Two candidates are vying for the Democratic Party’s nomination for secretary of state — that’s Iowa’s top election official, but neither are out on the campaign trail these days. That’s because both are local election officials, overseeing thousands of early votes, training poll workers and preparing for voting at precincts in their counties for next Tuesday’s primary election.

Eric Van Lancker has been Clinton County Auditor for the past 12 years. “My favorite job is still helping my neighbors vote and trusting in the outcome,” Van Lancker told Radio Iowa. “I don’t ever ask my neighbors if they’re Republican or Democrat or independent or Libertarian. If they’re interested in voting, I want to make sure that they’re able to vote.”

Joel Miller has been Linn County Auditor since 2007. “We need to encourage every voter to vote, not just my voters or your voters or their voters,” Miller said during a Radio Iowa interview. “My goal is to get every voter to participate in elections.”

Both candidates fault Republican legislators for passing a law in early 2021 that shortened the period for early voting. Van Lancker pointed to Iowa’s 2020 election. “We had one of the most successful General Elections we ever had and we counted the most absentee ballots we ever had,” Van Lancker said, “The Republicans still did very well in Iowa that year, but a few weeks later they were back in the legislature making it harder for Iowans to vote by absentee.”

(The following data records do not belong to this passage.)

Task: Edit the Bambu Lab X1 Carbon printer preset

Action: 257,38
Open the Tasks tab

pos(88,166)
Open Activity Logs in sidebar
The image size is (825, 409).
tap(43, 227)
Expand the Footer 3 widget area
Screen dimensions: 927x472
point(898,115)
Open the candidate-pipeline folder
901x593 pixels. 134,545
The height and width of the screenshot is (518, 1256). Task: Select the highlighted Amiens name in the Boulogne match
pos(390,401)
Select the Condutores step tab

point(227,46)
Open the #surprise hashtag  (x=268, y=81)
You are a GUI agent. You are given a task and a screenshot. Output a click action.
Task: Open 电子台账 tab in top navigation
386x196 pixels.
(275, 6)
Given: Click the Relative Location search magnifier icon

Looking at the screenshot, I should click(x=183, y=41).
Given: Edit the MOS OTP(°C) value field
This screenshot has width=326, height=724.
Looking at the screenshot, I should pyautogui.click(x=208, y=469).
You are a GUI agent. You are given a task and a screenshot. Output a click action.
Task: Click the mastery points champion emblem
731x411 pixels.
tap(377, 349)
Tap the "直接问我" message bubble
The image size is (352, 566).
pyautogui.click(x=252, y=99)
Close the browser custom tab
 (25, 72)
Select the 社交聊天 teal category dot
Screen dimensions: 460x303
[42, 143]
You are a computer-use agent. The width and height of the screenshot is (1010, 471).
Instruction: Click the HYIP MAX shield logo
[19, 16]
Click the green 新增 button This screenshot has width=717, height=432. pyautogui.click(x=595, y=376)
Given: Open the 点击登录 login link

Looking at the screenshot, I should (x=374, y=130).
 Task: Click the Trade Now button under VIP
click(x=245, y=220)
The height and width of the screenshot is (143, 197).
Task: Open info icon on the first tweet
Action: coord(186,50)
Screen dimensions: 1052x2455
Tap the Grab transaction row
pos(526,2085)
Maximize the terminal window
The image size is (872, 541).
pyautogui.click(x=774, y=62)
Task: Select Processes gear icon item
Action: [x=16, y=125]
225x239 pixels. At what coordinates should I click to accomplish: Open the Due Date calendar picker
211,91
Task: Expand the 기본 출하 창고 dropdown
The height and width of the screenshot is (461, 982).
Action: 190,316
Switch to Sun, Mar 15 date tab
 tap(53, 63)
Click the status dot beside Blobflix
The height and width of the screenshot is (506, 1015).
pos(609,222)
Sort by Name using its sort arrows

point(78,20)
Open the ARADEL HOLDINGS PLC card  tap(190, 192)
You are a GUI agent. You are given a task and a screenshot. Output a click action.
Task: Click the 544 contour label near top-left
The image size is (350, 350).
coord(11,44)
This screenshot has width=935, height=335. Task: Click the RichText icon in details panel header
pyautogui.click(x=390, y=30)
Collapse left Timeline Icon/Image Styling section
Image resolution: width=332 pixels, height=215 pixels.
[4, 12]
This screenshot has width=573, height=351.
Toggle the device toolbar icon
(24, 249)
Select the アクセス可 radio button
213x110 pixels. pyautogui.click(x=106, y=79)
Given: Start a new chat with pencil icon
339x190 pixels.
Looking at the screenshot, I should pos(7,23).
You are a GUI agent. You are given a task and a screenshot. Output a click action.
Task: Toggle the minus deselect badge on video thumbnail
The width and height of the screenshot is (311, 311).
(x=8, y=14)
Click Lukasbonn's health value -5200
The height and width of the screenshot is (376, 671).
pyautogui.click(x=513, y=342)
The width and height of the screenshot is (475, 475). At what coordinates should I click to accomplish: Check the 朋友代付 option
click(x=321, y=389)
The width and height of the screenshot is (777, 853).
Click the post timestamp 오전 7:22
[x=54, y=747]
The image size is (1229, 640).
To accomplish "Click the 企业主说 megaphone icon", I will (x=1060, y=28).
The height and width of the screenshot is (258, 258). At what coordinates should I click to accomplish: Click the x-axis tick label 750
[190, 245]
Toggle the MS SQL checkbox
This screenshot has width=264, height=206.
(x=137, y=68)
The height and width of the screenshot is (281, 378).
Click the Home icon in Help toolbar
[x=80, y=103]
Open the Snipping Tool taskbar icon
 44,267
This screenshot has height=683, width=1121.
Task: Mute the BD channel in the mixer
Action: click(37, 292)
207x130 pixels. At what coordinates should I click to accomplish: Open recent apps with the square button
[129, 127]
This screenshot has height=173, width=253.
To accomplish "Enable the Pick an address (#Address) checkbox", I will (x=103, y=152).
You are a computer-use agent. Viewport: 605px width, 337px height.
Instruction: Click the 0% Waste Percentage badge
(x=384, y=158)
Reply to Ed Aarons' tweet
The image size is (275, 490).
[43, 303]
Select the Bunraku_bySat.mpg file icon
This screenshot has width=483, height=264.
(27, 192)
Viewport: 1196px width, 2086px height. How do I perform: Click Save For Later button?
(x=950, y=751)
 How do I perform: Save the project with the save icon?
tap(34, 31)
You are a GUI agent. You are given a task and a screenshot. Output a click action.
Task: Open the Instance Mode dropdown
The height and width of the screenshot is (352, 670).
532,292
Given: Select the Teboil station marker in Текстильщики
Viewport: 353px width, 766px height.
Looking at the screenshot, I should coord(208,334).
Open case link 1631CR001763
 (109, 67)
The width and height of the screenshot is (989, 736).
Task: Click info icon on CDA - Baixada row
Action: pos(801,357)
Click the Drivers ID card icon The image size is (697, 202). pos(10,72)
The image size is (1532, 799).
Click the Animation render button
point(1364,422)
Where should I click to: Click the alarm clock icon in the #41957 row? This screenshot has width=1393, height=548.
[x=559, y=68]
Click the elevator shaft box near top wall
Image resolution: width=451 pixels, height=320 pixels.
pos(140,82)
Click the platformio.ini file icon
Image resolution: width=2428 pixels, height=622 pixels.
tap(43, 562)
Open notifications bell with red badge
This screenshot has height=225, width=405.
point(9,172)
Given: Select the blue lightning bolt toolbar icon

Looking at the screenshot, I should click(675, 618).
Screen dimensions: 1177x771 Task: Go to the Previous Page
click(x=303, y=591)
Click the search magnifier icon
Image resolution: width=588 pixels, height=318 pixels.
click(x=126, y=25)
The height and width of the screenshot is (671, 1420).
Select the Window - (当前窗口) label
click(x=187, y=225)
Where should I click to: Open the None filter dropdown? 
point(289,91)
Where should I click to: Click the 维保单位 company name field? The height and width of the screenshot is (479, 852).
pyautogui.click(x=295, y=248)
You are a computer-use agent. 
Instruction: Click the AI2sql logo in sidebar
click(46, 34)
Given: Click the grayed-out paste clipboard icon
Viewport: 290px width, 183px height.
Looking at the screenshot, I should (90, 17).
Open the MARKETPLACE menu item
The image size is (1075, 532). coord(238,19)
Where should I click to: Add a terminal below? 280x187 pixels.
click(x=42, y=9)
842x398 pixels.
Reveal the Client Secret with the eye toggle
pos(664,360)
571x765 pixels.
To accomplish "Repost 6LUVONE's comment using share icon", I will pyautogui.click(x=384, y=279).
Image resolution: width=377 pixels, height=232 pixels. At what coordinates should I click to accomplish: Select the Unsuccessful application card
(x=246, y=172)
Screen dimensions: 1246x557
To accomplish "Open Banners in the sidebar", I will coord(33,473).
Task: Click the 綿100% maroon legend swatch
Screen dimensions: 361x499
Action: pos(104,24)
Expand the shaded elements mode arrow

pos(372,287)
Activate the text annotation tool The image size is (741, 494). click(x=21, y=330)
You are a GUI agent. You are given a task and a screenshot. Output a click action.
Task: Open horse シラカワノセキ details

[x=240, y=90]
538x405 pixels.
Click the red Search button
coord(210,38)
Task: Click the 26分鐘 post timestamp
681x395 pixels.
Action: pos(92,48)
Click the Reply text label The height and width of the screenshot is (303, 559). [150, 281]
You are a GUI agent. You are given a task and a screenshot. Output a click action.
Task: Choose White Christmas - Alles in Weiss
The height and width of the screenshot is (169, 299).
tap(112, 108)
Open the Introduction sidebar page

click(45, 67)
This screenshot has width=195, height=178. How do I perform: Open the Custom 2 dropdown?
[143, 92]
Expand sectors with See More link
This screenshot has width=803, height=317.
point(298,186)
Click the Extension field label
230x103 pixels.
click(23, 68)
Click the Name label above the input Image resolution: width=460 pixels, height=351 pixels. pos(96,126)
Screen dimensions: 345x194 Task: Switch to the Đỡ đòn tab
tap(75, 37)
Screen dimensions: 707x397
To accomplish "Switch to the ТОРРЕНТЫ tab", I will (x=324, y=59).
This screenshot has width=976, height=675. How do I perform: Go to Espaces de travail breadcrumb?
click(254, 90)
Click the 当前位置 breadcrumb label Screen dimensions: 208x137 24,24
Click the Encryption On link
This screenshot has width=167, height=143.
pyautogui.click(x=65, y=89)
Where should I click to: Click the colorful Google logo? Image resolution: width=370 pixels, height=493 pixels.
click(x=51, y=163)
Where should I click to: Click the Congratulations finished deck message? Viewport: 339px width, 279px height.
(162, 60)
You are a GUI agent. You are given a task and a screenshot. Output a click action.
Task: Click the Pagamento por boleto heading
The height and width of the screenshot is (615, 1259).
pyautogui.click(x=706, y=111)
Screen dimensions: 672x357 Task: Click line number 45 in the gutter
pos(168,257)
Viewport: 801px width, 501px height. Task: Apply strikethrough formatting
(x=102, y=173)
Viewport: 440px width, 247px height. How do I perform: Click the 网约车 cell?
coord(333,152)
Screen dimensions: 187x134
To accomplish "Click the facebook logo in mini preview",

Miller was one of three county auditors that Republicans successfully sued for sending voters 2020 absentee ballot request forms with information on the forms filled out. Miller said he did it because he wants to make voting easy again.

“For some reason the Republican-controlled legislature, with no push-back from the current secretary of state, decided to make vote-by-mail much more inconvenient,” Miller said.

The winner of this primary will face Secretary of State Paul Pate, a Republican who is seeking a fourth term.